Here, plaintiff submitted, among other things, an affidavit and attached memorandum from a physician licensed in New York. This physician had been consulted by defendants in 2003, and he produced his memorandum from such time which set forth in ample detail for purposes of opposing a motion to dismiss that plaintiffs surgeon deviated from appropriate care. His affidavit reaffirmed that he believed there was malpractice in the treatment of plaintiff by her surgeon and, further, stated that he had been available to testify at the scheduled 2007 trial, but was never contacted by defendants. Such proof, together with the detailed allegations in the complaint, state a cause of action.

Defendants urge as an alternative ground for affirmance the collateral estoppel argument that they unsuccessfully asserted before Supreme Court. They premise this argument upon the fact that Supreme Court permitted their lien on plaintiffs file and the line of cases which hold that “where a client does not prevail in an action brought by counsel for the value of professional services, a subsequent action by the client for malpractice is barred by collateral estoppel” (Thruway Invs. v O’Connell & Aronowitz, 3 AD3d 674, 676 [2004]; see e.g. Zito v Fischbein Badillo Wagner Harding, 80 AD3d 520, 521 [2011]).
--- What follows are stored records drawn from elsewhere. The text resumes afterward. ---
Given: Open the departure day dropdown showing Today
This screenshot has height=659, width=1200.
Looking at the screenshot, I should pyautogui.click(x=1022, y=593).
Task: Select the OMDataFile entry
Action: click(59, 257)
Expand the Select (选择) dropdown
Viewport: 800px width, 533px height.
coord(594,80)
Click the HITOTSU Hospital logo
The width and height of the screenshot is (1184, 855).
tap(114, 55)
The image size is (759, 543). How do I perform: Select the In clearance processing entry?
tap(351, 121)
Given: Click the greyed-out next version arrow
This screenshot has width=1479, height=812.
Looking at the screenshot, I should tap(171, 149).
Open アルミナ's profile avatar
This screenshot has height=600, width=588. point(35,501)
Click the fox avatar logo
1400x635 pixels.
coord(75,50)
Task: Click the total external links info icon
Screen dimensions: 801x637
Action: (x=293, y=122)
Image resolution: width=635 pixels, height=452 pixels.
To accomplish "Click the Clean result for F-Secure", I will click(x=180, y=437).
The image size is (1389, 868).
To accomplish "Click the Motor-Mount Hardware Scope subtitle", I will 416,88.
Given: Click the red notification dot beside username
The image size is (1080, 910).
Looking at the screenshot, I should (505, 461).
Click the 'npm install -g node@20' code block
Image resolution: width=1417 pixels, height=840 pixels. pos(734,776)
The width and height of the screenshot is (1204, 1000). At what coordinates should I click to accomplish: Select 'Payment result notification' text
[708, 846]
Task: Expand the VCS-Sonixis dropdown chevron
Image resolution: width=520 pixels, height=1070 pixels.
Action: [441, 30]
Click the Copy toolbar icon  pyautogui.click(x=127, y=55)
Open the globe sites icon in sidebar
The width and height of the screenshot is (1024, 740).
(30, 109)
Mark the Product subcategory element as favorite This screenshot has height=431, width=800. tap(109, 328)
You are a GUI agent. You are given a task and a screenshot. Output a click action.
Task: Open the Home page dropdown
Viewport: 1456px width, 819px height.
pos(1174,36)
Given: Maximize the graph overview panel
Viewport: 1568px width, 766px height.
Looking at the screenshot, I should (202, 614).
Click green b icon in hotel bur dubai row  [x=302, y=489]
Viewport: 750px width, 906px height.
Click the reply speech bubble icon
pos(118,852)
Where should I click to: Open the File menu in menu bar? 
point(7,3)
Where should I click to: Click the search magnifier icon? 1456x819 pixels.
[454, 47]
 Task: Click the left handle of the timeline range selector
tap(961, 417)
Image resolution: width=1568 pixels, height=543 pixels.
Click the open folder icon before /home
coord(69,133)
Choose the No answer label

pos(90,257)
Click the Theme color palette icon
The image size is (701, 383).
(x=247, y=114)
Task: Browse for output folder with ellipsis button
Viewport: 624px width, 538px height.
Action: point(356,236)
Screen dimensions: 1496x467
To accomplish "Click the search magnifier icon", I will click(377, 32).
Here, at the appearance regarding the lien on the file, plaintiff was, as stated by Supreme Court in its decision, “expressly prevented by [Supreme] Court from asserting any claims relative to the actual services performed by [defendants, and strictly limited to a discussion of the accuracy of the amount of the disbursements made by [defendants on her behalf.” We agree with *1118Supreme Court’s characterization of the lien dispute and, under such circumstances, further agree with Supreme Court that plaintiff did not previously have a full and fair opportunity to litigate the issue of whether defendants were negligent so as to support invoking collateral estoppel (see generally Buechel v Bain, 97 NY2d 295, 303-304 [2001], cert denied 535 US 1096 [2002]). The remaining arguments, to the extent properly before us, are academic or without merit.

Peters, EJ., Rose and Egan Jr., JJ., concur. Ordered that the order is reversed, on the law, with costs, and motion denied.